The handling pattern, in one paragraph
Before the specific violations, here’s the general pattern that applies to all of them:
- Document the first instance. Date, time, facts, photos, witnesses. Don’t wait for the second incident to start writing things down.
- Communicate in writing. Even if you also talk in person, send a follow-up email or letter.
- Cite the lease clause. Quote the specific language. Vague references invite arguments.
- State the expected resolution. What does compliance look like? By when?
- Track the response. Whether the tenant fixes it, ignores it, or argues, that response is part of the record.
- Escalate only when justified. A formal notice to cure is the next step. After that, termination. Don’t jump steps.
Now the specific violations.
At a glance: eight violations, eight playbooks
Use this as a quick reference. Each row is unpacked in the sections below.
| Violation | First-instance evidence | Typical handling | Escalates when |
|---|---|---|---|
| Unauthorized pet | Date, time, observed details, photos if possible | Notice citing no-pets / pet-addendum clause; 5–10 day response window | Tenant refuses addendum and won’t remove pet |
| Unauthorized occupant | Cars, mail, observed presence vs guest-clause language | Notice citing occupancy clause; offer add-to-lease application | Refuses to add, can’t claim guest status |
| Smoking | Dated smell observations, neighbor corroboration, visible signs | Notice citing no-smoking clause; behavior change required | Smoking continues after notice |
| Noise | Tenant log of dates / times / duration; landlord verification | Notice citing quiet enjoyment; offer accommodations | Pattern persists despite notice |
| Parking | Photos with vehicle, spot, signage; plate visible | Graduated: warning → notice → tow per signage | Repeat offenses or safety / access issues |
| Subletting | Online listing, observed turnover, original tenant absent | Notice citing sublet clause; demand termination of arrangement | Original tenant out of possession; legal counsel |
| Late rent (pattern) | Each instance: date due, date paid, fee assessed | Late notice each time; pay-or-quit if state requires | 3+ late payments inside six months |
| Property damage | Photos (wide + close), compared to move-in record | Notice citing condition clause; cure now or pay at move-out | Refuses to repair or acknowledge |
Unauthorized pets
The most common lease violation. Tenants who didn’t get approval, tenants who claim a pet is “visiting” for the third month, tenants who add a second cat to an approved one-cat lease.
How you find out
Usually one of three ways: you see the pet on a maintenance visit, a neighbor mentions it, or pet damage shows up at move-out when you don’t have a pet on file.
The handling
Document what you saw. “On April 2, 2026 at 2:15 PM, a small brown dog (approximately 15 lbs) was observed in Unit 4C during a scheduled HVAC inspection. Tenant stated the dog belonged to her sister and was ‘temporarily visiting.‘”

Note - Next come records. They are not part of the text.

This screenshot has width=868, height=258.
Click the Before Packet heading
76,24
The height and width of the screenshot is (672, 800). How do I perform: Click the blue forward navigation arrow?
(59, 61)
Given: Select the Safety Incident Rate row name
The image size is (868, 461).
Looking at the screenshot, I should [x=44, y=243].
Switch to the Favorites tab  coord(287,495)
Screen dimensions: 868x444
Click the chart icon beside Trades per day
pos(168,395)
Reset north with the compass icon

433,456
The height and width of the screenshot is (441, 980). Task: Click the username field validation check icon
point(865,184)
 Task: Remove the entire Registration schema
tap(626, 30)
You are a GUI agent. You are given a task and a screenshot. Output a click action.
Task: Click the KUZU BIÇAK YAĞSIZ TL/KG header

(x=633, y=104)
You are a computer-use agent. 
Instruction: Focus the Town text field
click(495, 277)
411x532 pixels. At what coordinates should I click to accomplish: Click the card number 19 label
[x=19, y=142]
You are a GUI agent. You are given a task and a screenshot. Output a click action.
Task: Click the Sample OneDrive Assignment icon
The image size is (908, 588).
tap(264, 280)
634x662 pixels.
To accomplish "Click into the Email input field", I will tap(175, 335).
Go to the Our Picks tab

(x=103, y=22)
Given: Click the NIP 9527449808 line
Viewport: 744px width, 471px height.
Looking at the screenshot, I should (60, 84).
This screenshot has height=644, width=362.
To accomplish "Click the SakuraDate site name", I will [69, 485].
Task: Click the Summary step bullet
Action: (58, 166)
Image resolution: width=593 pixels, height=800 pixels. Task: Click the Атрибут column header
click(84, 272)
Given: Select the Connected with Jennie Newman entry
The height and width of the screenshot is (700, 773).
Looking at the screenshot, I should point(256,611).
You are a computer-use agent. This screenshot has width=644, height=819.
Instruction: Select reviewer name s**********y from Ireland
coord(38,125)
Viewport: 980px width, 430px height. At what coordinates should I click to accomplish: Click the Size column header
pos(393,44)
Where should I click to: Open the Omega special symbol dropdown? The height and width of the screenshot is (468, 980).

Send written notice citing the no-pets clause or the pet-addendum requirement. Ask for written confirmation within a defined period (typically 5 to 10 business days) that either (a) no pet resides in the unit, or (b) the tenant will submit a pet application.
The decision point
Most no-pets violations don’t need to escalate to eviction. They need to escalate to one of two outcomes: a properly executed pet addendum (with pet deposit, monthly pet rent if applicable, and breed restrictions documented) or a confirmed removal of the pet.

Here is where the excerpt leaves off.